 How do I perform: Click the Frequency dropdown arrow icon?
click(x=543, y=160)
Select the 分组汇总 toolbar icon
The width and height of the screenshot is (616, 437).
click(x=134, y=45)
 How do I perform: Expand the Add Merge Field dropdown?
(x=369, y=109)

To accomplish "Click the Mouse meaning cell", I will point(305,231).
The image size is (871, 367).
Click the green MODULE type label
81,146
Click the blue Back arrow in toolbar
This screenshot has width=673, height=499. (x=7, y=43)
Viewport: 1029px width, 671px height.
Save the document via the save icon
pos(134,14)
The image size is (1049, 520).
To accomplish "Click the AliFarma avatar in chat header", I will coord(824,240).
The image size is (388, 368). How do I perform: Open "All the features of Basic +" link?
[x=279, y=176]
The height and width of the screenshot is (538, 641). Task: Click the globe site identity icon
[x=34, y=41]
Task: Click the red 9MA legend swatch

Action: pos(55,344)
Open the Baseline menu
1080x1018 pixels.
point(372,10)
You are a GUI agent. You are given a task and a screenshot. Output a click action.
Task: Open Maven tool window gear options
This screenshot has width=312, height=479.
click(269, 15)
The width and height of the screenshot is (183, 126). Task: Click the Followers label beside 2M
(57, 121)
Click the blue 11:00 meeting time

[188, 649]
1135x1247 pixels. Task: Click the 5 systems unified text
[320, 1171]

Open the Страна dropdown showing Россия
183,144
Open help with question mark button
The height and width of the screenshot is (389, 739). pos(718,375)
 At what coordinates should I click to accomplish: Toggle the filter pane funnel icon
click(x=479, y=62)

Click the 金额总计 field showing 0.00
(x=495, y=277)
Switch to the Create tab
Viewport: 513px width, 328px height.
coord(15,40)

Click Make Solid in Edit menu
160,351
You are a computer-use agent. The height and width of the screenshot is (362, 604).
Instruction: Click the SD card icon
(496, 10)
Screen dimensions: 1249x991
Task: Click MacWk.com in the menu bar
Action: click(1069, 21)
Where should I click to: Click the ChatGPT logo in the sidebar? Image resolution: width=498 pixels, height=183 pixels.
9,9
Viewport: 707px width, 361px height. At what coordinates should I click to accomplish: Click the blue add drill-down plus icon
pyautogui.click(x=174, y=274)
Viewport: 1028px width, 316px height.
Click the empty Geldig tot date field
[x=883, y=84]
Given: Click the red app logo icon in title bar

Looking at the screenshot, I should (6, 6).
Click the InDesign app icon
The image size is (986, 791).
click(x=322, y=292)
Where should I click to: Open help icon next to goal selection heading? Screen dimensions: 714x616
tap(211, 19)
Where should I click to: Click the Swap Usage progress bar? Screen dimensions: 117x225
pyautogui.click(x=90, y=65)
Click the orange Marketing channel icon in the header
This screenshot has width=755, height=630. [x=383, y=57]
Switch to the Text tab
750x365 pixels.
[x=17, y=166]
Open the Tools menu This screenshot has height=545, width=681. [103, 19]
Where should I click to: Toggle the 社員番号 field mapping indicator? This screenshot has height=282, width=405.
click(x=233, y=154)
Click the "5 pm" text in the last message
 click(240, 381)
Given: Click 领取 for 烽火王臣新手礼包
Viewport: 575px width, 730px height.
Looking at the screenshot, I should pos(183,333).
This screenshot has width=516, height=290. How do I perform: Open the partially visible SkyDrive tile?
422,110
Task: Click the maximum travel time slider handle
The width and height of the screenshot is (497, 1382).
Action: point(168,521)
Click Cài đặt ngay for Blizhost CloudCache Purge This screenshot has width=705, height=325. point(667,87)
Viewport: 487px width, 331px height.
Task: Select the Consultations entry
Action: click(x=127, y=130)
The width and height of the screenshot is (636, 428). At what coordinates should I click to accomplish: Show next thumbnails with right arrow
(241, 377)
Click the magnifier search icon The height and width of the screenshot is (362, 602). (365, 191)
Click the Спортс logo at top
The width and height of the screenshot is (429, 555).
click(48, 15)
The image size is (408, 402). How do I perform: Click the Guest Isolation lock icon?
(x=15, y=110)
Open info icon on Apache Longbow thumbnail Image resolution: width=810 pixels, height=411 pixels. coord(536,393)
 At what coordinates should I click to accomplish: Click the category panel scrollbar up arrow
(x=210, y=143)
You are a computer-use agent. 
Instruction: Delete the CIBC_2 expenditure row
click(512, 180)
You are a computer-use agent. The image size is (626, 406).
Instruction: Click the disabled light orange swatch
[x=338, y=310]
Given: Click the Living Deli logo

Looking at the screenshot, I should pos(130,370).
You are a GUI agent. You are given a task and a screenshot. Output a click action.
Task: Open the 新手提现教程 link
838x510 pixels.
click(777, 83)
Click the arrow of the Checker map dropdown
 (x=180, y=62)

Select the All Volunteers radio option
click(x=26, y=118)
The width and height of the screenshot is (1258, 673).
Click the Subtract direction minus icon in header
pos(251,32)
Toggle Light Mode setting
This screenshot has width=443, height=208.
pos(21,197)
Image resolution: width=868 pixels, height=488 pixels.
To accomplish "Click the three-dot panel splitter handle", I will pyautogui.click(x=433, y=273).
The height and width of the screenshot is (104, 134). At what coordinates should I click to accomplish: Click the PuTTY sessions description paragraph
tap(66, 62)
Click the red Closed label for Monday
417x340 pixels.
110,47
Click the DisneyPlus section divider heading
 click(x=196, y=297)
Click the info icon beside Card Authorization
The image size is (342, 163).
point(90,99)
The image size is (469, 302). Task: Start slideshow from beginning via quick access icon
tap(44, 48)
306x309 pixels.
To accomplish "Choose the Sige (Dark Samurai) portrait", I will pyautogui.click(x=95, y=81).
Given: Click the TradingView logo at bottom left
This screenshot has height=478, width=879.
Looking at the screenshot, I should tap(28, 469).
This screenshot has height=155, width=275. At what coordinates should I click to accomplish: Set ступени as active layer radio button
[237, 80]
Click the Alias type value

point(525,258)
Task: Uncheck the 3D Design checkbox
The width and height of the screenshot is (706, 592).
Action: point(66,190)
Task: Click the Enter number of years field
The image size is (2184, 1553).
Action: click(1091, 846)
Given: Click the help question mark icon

________________________

The task: Quote the entire listing above exactly.

Answer for the task:
 How do I perform: Click the Frequency dropdown arrow icon?
click(x=543, y=160)
Select the 分组汇总 toolbar icon
The width and height of the screenshot is (616, 437).
click(x=134, y=45)
 How do I perform: Expand the Add Merge Field dropdown?
(x=369, y=109)

To accomplish "Click the Mouse meaning cell", I will point(305,231).
The image size is (871, 367).
Click the green MODULE type label
81,146
Click the blue Back arrow in toolbar
This screenshot has width=673, height=499. (x=7, y=43)
Viewport: 1029px width, 671px height.
Save the document via the save icon
pos(134,14)
The image size is (1049, 520).
To accomplish "Click the AliFarma avatar in chat header", I will coord(824,240).
The image size is (388, 368). How do I perform: Open "All the features of Basic +" link?
[x=279, y=176]
The height and width of the screenshot is (538, 641). Task: Click the globe site identity icon
[x=34, y=41]
Task: Click the red 9MA legend swatch

Action: pos(55,344)
Open the Baseline menu
1080x1018 pixels.
point(372,10)
You are a GUI agent. You are given a task and a screenshot. Output a click action.
Task: Open Maven tool window gear options
This screenshot has width=312, height=479.
click(269, 15)
The width and height of the screenshot is (183, 126). Task: Click the Followers label beside 2M
(57, 121)
Click the blue 11:00 meeting time

[188, 649]
1135x1247 pixels. Task: Click the 5 systems unified text
[320, 1171]

Open the Страна dropdown showing Россия
183,144
Open help with question mark button
The height and width of the screenshot is (389, 739). pos(718,375)
 At what coordinates should I click to accomplish: Toggle the filter pane funnel icon
click(x=479, y=62)

Click the 金额总计 field showing 0.00
(x=495, y=277)
Switch to the Create tab
Viewport: 513px width, 328px height.
coord(15,40)

Click Make Solid in Edit menu
160,351
You are a computer-use agent. The height and width of the screenshot is (362, 604).
Instruction: Click the SD card icon
(496, 10)
Screen dimensions: 1249x991
Task: Click MacWk.com in the menu bar
Action: click(1069, 21)
Where should I click to: Click the ChatGPT logo in the sidebar? Image resolution: width=498 pixels, height=183 pixels.
9,9
Viewport: 707px width, 361px height. At what coordinates should I click to accomplish: Click the blue add drill-down plus icon
pyautogui.click(x=174, y=274)
Viewport: 1028px width, 316px height.
Click the empty Geldig tot date field
[x=883, y=84]
Given: Click the red app logo icon in title bar

Looking at the screenshot, I should (6, 6).
Click the InDesign app icon
The image size is (986, 791).
click(x=322, y=292)
Where should I click to: Open help icon next to goal selection heading? Screen dimensions: 714x616
tap(211, 19)
Where should I click to: Click the Swap Usage progress bar? Screen dimensions: 117x225
pyautogui.click(x=90, y=65)
Click the orange Marketing channel icon in the header
This screenshot has width=755, height=630. [x=383, y=57]
Switch to the Text tab
750x365 pixels.
[x=17, y=166]
Open the Tools menu This screenshot has height=545, width=681. [103, 19]
Where should I click to: Toggle the 社員番号 field mapping indicator? This screenshot has height=282, width=405.
click(x=233, y=154)
Click the "5 pm" text in the last message
 click(240, 381)
Given: Click 领取 for 烽火王臣新手礼包
Viewport: 575px width, 730px height.
Looking at the screenshot, I should pos(183,333).
This screenshot has width=516, height=290. How do I perform: Open the partially visible SkyDrive tile?
422,110
Task: Click the maximum travel time slider handle
The width and height of the screenshot is (497, 1382).
Action: point(168,521)
Click Cài đặt ngay for Blizhost CloudCache Purge This screenshot has width=705, height=325. point(667,87)
Viewport: 487px width, 331px height.
Task: Select the Consultations entry
Action: click(x=127, y=130)
The width and height of the screenshot is (636, 428). At what coordinates should I click to accomplish: Show next thumbnails with right arrow
(241, 377)
Click the magnifier search icon The height and width of the screenshot is (362, 602). (365, 191)
Click the Спортс logo at top
The width and height of the screenshot is (429, 555).
click(48, 15)
The image size is (408, 402). How do I perform: Click the Guest Isolation lock icon?
(x=15, y=110)
Open info icon on Apache Longbow thumbnail Image resolution: width=810 pixels, height=411 pixels. coord(536,393)
 At what coordinates should I click to accomplish: Click the category panel scrollbar up arrow
(x=210, y=143)
You are a computer-use agent. 
Instruction: Delete the CIBC_2 expenditure row
click(512, 180)
You are a computer-use agent. The image size is (626, 406).
Instruction: Click the disabled light orange swatch
[x=338, y=310]
Given: Click the Living Deli logo

Looking at the screenshot, I should pos(130,370).
You are a GUI agent. You are given a task and a screenshot. Output a click action.
Task: Open the 新手提现教程 link
838x510 pixels.
click(777, 83)
Click the arrow of the Checker map dropdown
 (x=180, y=62)

Select the All Volunteers radio option
click(x=26, y=118)
The width and height of the screenshot is (1258, 673).
Click the Subtract direction minus icon in header
pos(251,32)
Toggle Light Mode setting
This screenshot has width=443, height=208.
pos(21,197)
Image resolution: width=868 pixels, height=488 pixels.
To accomplish "Click the three-dot panel splitter handle", I will pyautogui.click(x=433, y=273).
The height and width of the screenshot is (104, 134). At what coordinates should I click to accomplish: Click the PuTTY sessions description paragraph
tap(66, 62)
Click the red Closed label for Monday
417x340 pixels.
110,47
Click the DisneyPlus section divider heading
 click(x=196, y=297)
Click the info icon beside Card Authorization
The image size is (342, 163).
point(90,99)
The image size is (469, 302). Task: Start slideshow from beginning via quick access icon
tap(44, 48)
306x309 pixels.
To accomplish "Choose the Sige (Dark Samurai) portrait", I will pyautogui.click(x=95, y=81).
Given: Click the TradingView logo at bottom left
This screenshot has height=478, width=879.
Looking at the screenshot, I should tap(28, 469).
This screenshot has height=155, width=275. At what coordinates should I click to accomplish: Set ступени as active layer radio button
[237, 80]
Click the Alias type value

point(525,258)
Task: Uncheck the 3D Design checkbox
The width and height of the screenshot is (706, 592).
Action: point(66,190)
Task: Click the Enter number of years field
The image size is (2184, 1553).
Action: click(1091, 846)
Given: Click the help question mark icon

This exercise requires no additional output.